● **PASSAGE**
Dropping a lock while walking a list if only safe if you hold a
reference to the place-holder - 'tmp' in this case.  but we don't.
As this is trying to remove everything in the list it would be safer to
do something like

 while (!hlist_empty(head)) {
 	ch = hlist_entry(head->first, struct cache_head, h);
	sunrpc_begin_cache_remove_entry(ch, detail);
	spin_unlock(&detail->hash_lock);
	sunrpc_end_cache_remove_entry(ch, detail);
	spin_lock(&detail->hash_lock);
 }

I'm guessing that would fix the problem in a more focused.
But I'm not 100% sure because there is no analysis given of the cause.
What line is
  cache_purge+0xce/0x160
./scripts/faddr2line can tell you.
I suspect it is the hlist_for_each_entry_safe() line.

Can you test the change I suggest and see if it helps?

Thanks,
NeilBrown
Sasha Levin March 25, 2020, 1:01 a.m. UTC | #9
Hi

[This is an automated email]

The bot has tested the following trees: v5.5.11, v5.4.27, v4.19.112, v4.14.174, v4.9.217, v4.4.217.

v5.5.11: Build OK!
v5.4.27: Build OK!
v4.19.112: Failed to apply! Possible dependencies:
    1863d77f15da ("SUNRPC: Replace the cache_detail->hash_lock with a regular spinlock")

v4.14.174: Failed to apply! Possible dependencies:
    1863d77f15da ("SUNRPC: Replace the cache_detail->hash_lock with a regular spinlock")

v4.9.217: Failed to apply! Possible dependencies:
    1863d77f15da ("SUNRPC: Replace the cache_detail->hash_lock with a regular spinlock")
    2b477c00f3bd ("svcrpc: free contexts immediately on PROC_DESTROY")
    471a930ad7d1 ("SUNRPC: Drop all entries from cache_detail when cache_purge()")

v4.4.217: Failed to apply! Possible dependencies:
    1863d77f15da ("SUNRPC: Replace the cache_detail->hash_lock with a regular spinlock")
    2b477c00f3bd ("svcrpc: free contexts immediately on PROC_DESTROY")
    471a930ad7d1 ("SUNRPC: Drop all entries from cache_detail when cache_purge()")
    d8d29138b17c ("sunrpc: remove 'inuse' flag from struct cache_detail.")


NOTE: The patch will not be queued to stable trees until it is upstream.

How should we proceed with this patch?

● **DATASET CONTENT**
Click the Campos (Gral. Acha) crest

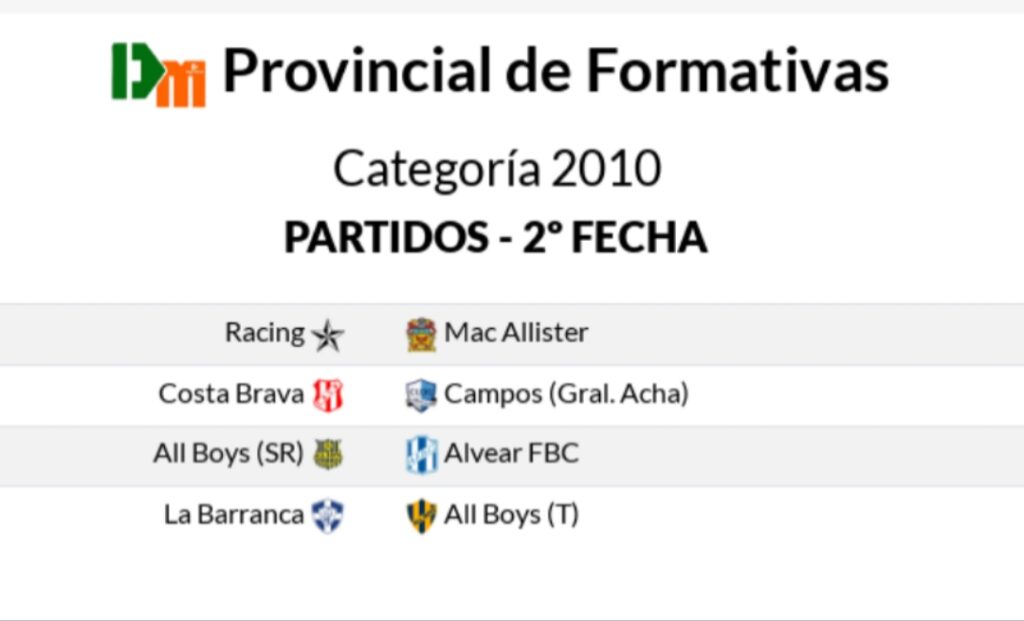(x=421, y=395)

● **GIVEN TASK 1**
Write out the SUNRPC thread, starting with "[This is an" and going on through "v5.4.27: Build OK!".
● **GIVEN TASK 2**
According to the automated email in the SUNRPC thread, which trees built successfully?
● **GIVEN TASK 3**
Carry on the SUNRPC thread from the point at which it stops.
The lines are not needed for this work.

● **RESPONSE 1**
[This is an automated email]

The bot has tested the following trees: v5.5.11, v5.4.27, v4.19.112, v4.14.174, v4.9.217, v4.4.217.

v5.5.11: Build OK!
v5.4.27: Build OK!

● **RESPONSE 2**
v5.5.11 and v5.4.27

● **RESPONSE 3**
Yihao Wu March 25, 2020, 6:37 a.m. UTC | #10
On 2020/3/25 1:46 AM, Chuck Lever wrote:
>>>> ---
>>>> net/sunrpc/cache.c | 3 +++
>>>> 1 file changed, 3 insertions(+)
>>>>
>>>> diff --git a/net/sunrpc/cache.c b/net/sunrpc/cache.c
>>>> index bd843a81afa0..3e523eefc47f 100644
>>>> --- a/net/sunrpc/cache.c
>>>> +++ b/net/sunrpc/cache.c
>>>> @@ -524,9 +524,11 @@ void cache_purge(struct cache_detail *detail)
>>>> 	struct hlist_node *tmp = NULL;
>>>> 	int i = 0;
>>>>
>>>> +	spin_lock(&cache_list_lock);
>>>> 	spin_lock(&detail->hash_lock);
>>>> 	if (!detail->entries) {
>>>> 		spin_unlock(&detail->hash_lock);
>>>> +		spin_unlock(&cache_list_lock);
>>>> 		return;
>>>> 	}
>>>>
>>>> @@ -541,6 +543,7 @@ void cache_purge(struct cache_detail *detail)
>>>> 		}
>>>> 	}
>>>> 	spin_unlock(&detail->hash_lock);
>>>> +	spin_unlock(&cache_list_lock);
>>>> }
>>>> EXPORT_SYMBOL_GPL(cache_purge);
>>
>> Hmm... Shouldn't this patch be dropping cache_list_lock() when we call
>> sunrpc_end_cache_remove_entry()? The latter does call both
>> cache_revisit_request() and cache_put(), and while they do not
>> explicitly call anything that holds cache_list_lock, some of those cd-
>>> cache_put callbacks do look as if there is potential for deadlock.
> I see svc_export_put calling dput, eventually, which might_sleep().

Wow that's a little strange. If svc_export_put->dput might_sleep, why can we
spin_lock(&detail->hash_lock); in cache_purge in the first place?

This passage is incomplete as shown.